Please repeat every line of the entries below word for word, leaving out the pictures.
[Start INPUT]
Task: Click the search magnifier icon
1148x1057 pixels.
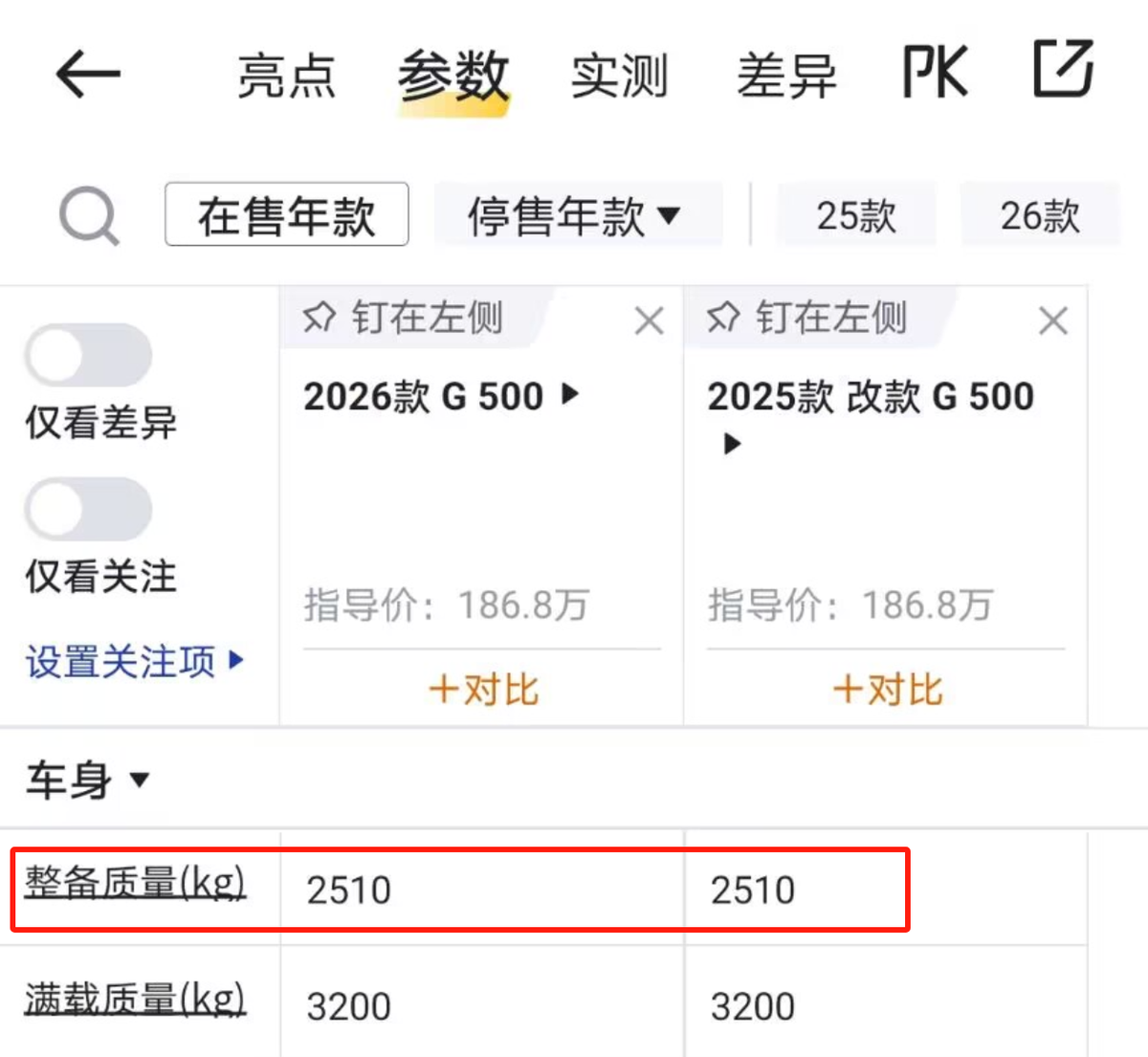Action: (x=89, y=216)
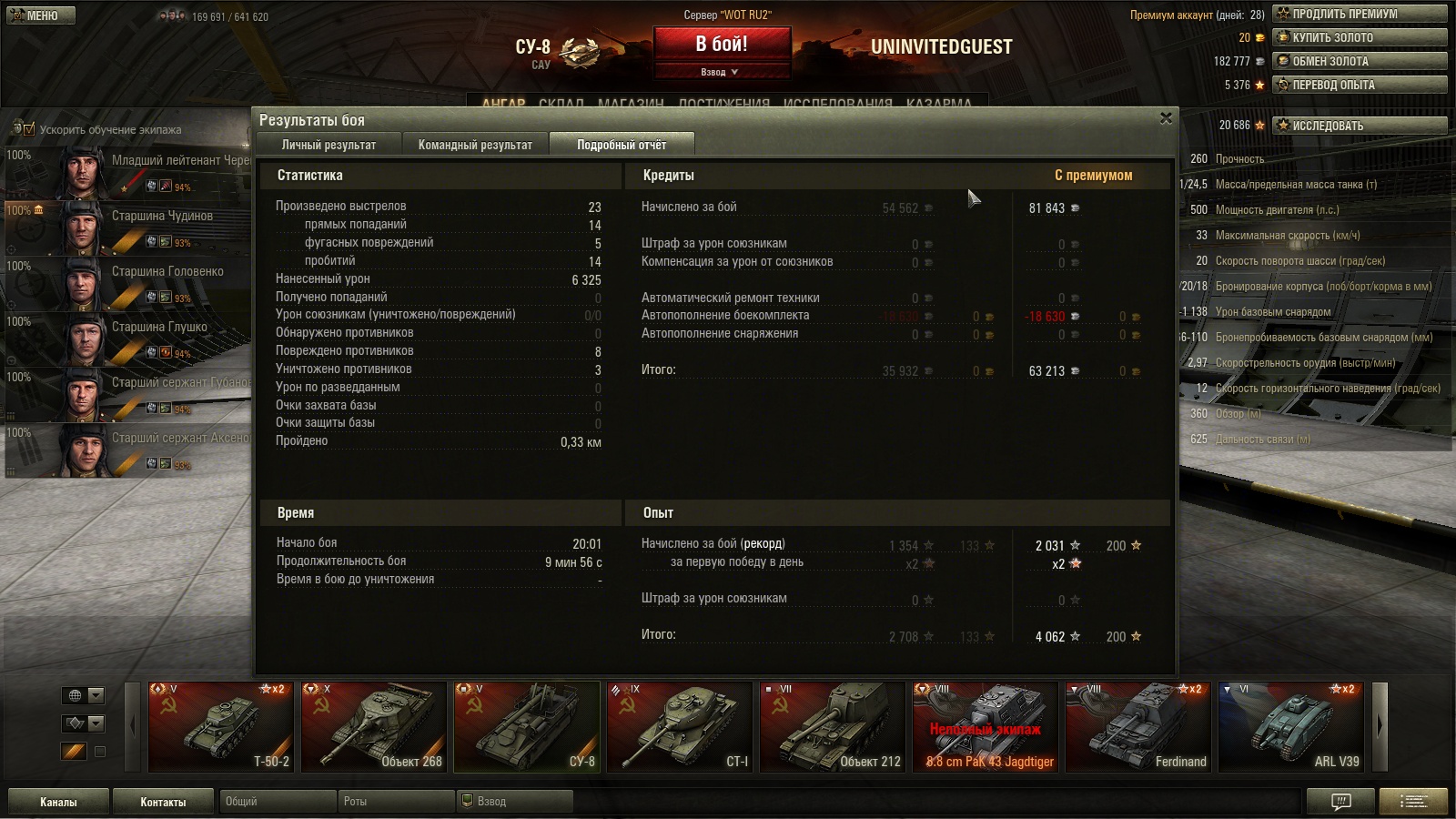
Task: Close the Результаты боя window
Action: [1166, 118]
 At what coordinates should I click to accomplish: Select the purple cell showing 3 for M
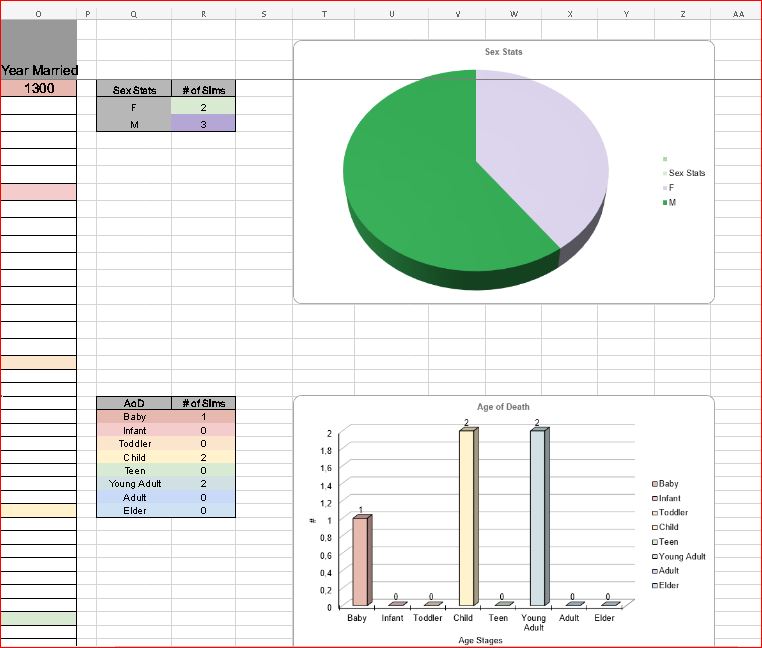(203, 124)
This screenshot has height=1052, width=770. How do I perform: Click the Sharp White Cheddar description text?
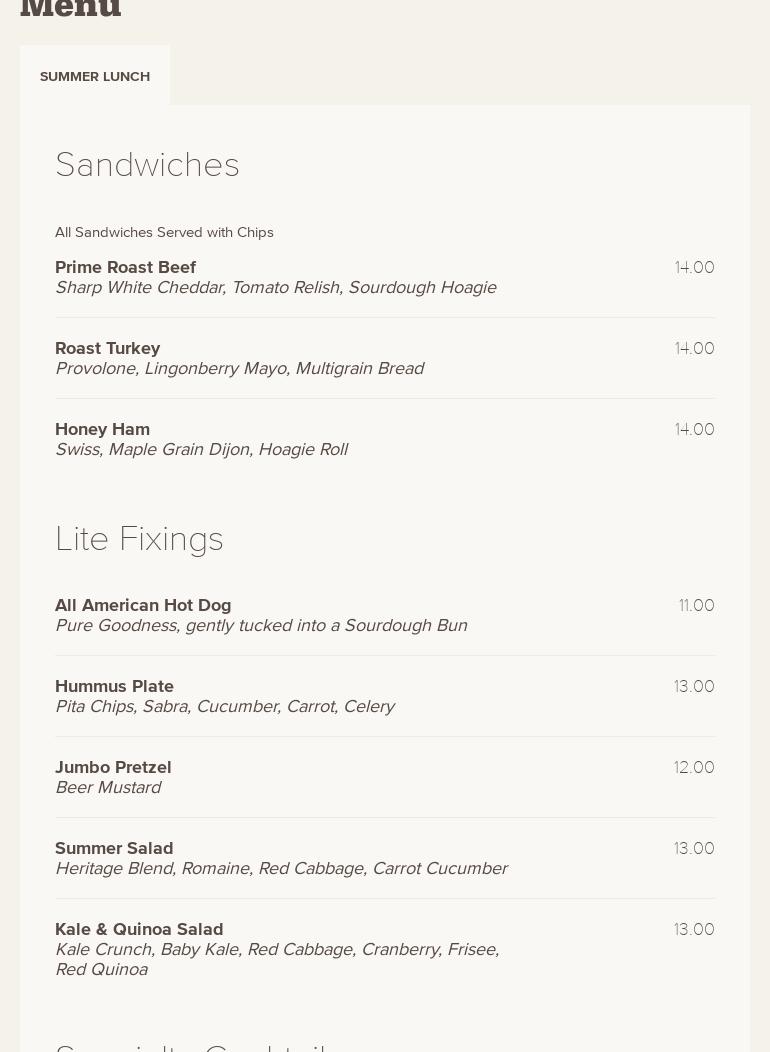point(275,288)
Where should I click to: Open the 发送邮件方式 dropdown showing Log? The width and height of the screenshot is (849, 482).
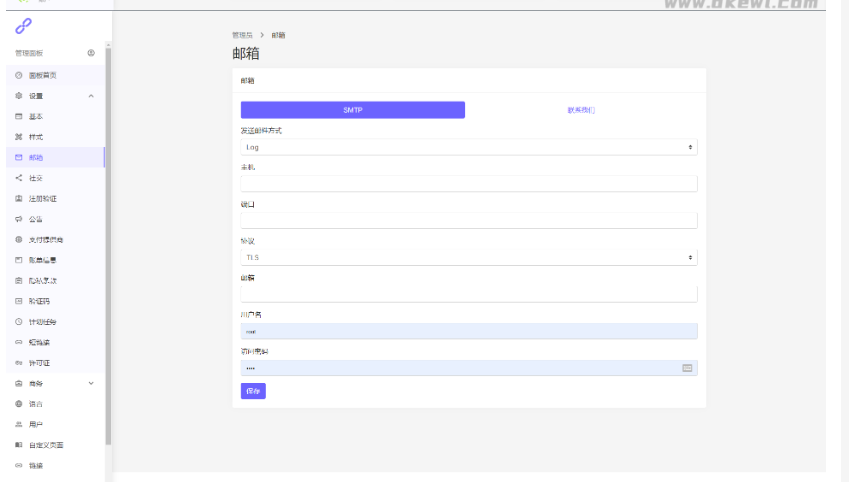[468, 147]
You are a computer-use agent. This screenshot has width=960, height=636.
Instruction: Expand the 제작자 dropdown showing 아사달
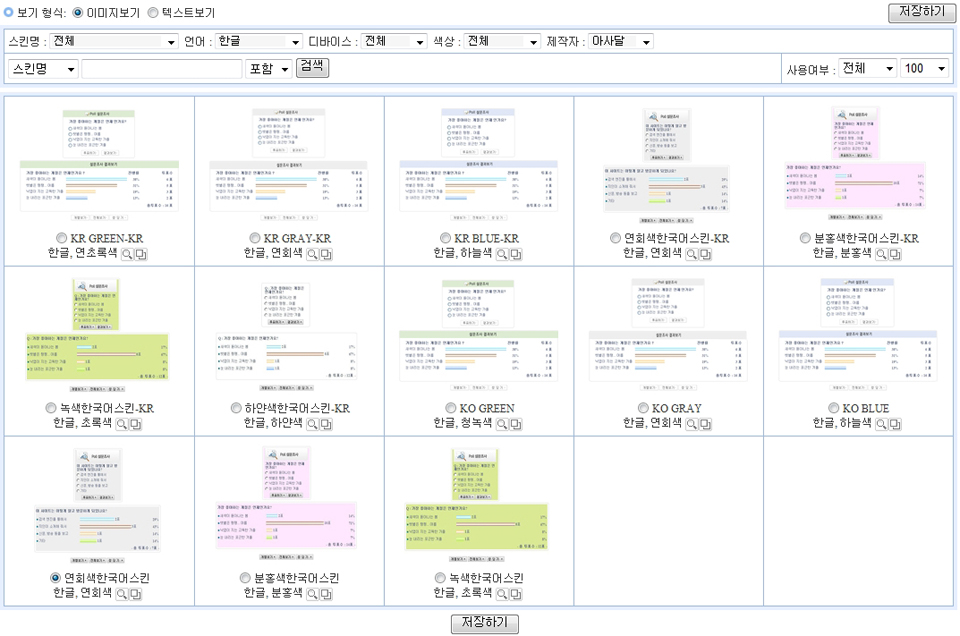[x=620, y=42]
[End INPUT]
* [PROBLEM SOLUTION]:
Task: Click the search magnifier icon
1148x1057 pixels.
Action: (x=89, y=216)
Task: Close the Результаты боя window
Action: [1166, 118]
 At what coordinates should I click to accomplish: Select the purple cell showing 3 for M
(203, 124)
This screenshot has height=1052, width=770. How do I perform: Click the Sharp White Cheddar description text?
point(275,288)
Where should I click to: Open the 发送邮件方式 dropdown showing Log? The width and height of the screenshot is (849, 482).
[468, 147]
You are a computer-use agent. This screenshot has width=960, height=636.
Instruction: Expand the 제작자 dropdown showing 아사달
[x=620, y=42]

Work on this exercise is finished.